### What is being asked
The answer must consist solely of the lines from the one containing "Click the scroll-to-top round button" through the last line of the records, set down exactly and without any pictures.
________________________
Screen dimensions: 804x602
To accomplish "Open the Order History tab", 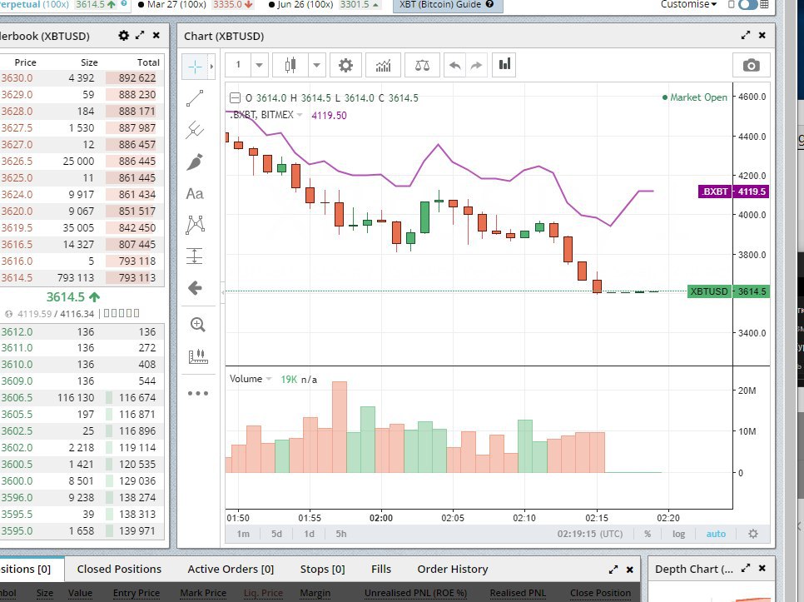I will coord(452,570).
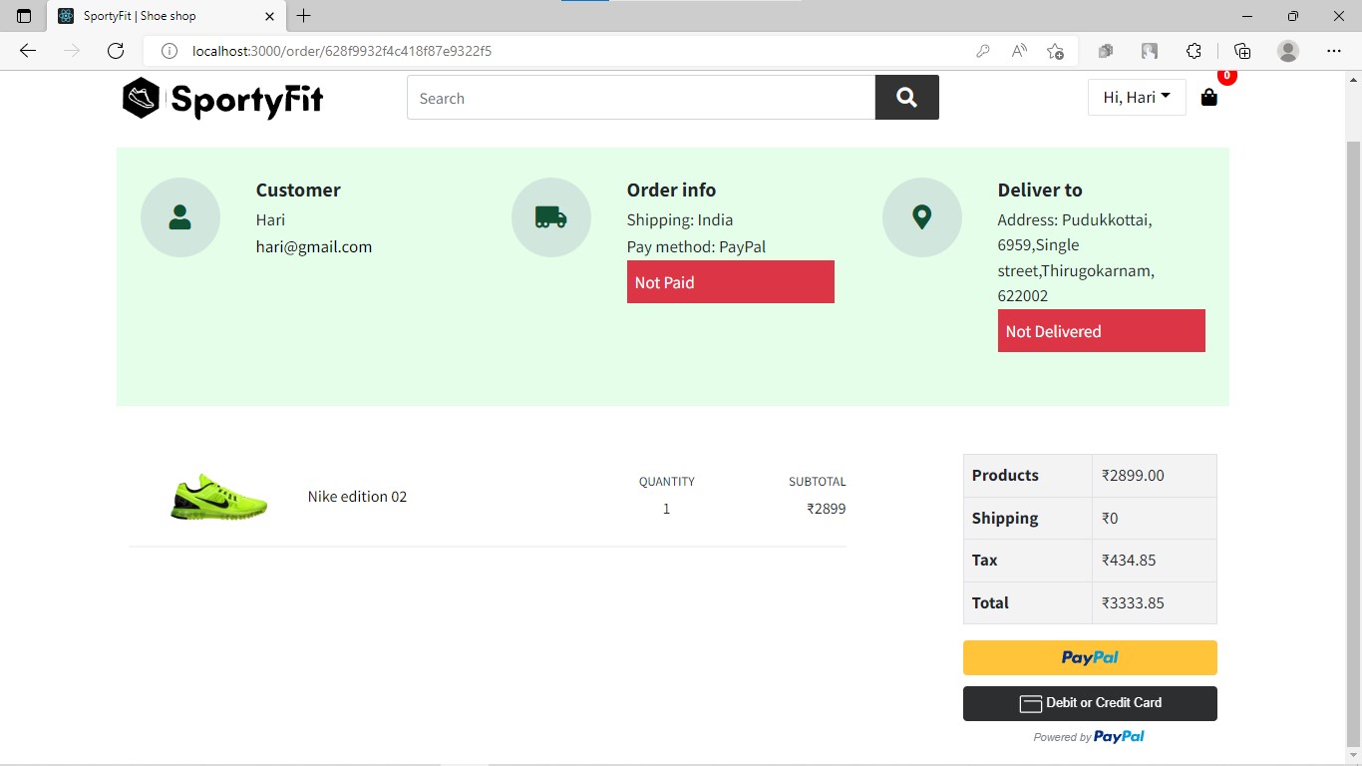This screenshot has height=766, width=1362.
Task: Click the Nike edition 02 shoe thumbnail
Action: (218, 498)
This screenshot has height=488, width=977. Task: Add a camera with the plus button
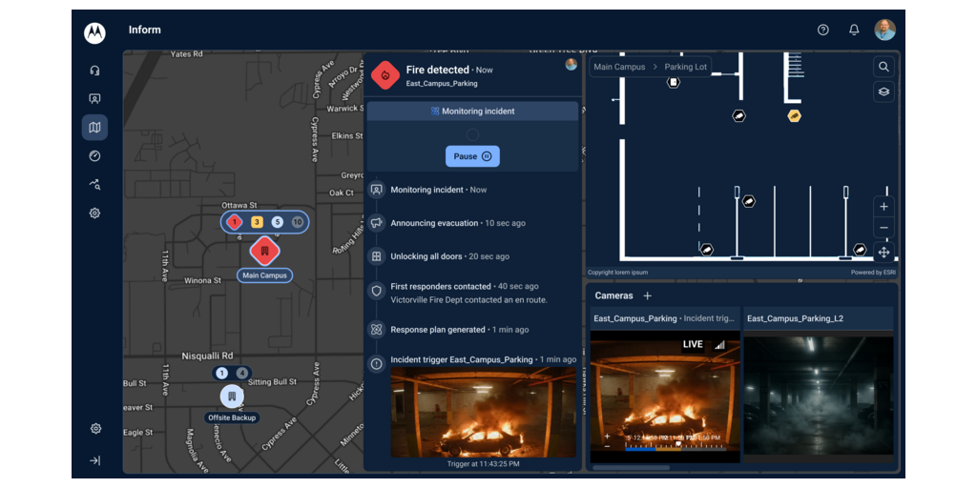648,296
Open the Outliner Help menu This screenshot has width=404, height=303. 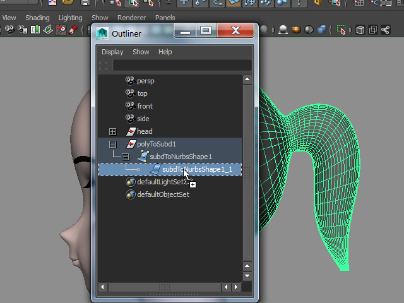(x=165, y=52)
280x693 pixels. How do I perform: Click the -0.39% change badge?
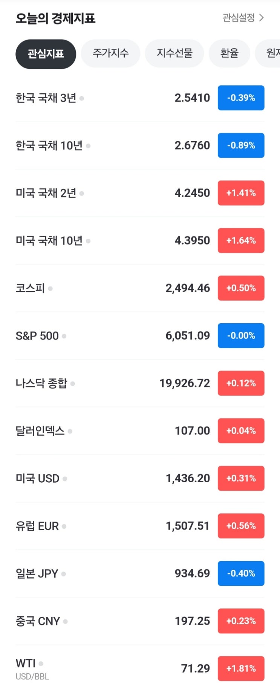coord(241,98)
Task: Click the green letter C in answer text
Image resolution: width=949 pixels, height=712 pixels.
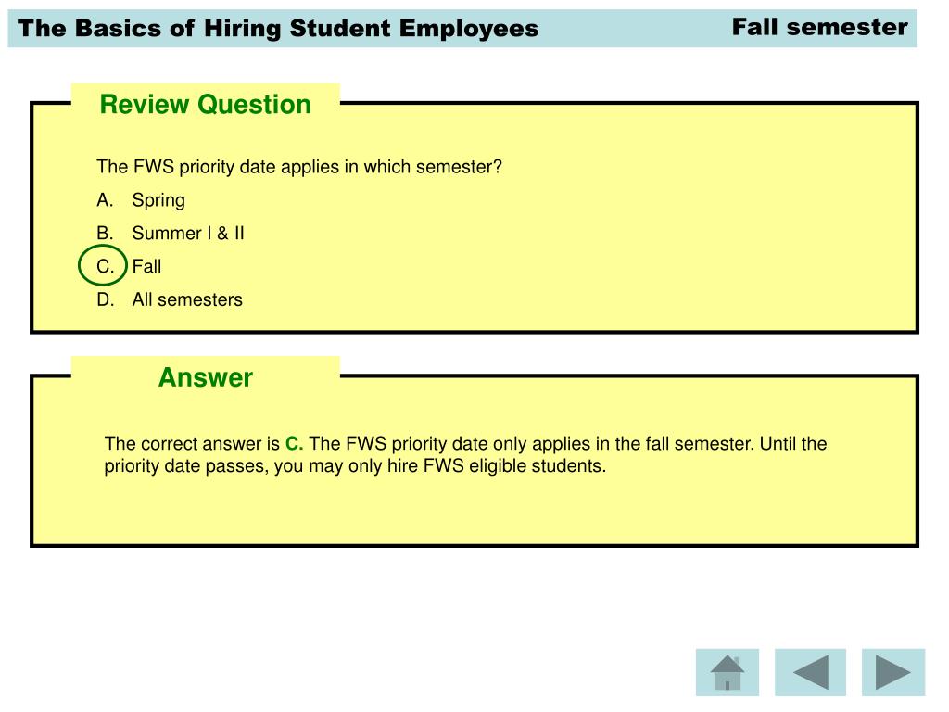Action: click(x=294, y=443)
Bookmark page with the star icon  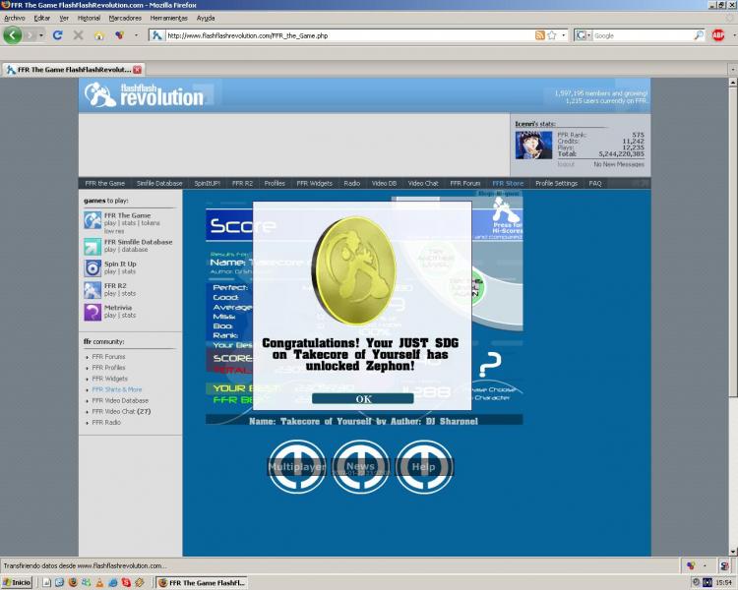point(552,35)
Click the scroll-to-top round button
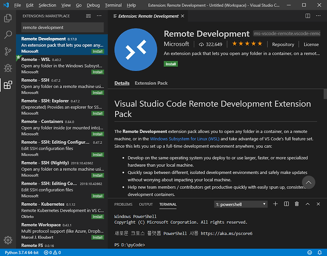Image resolution: width=327 pixels, height=256 pixels. point(308,182)
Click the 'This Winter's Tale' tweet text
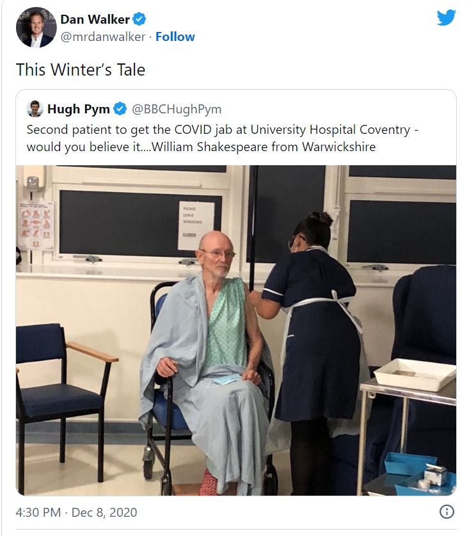469x536 pixels. [81, 70]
________________________
### Exercise response
Click the scroll-to-top round button
Image resolution: width=327 pixels, height=256 pixels. point(308,182)
Click the 'This Winter's Tale' tweet text
469x536 pixels. [81, 70]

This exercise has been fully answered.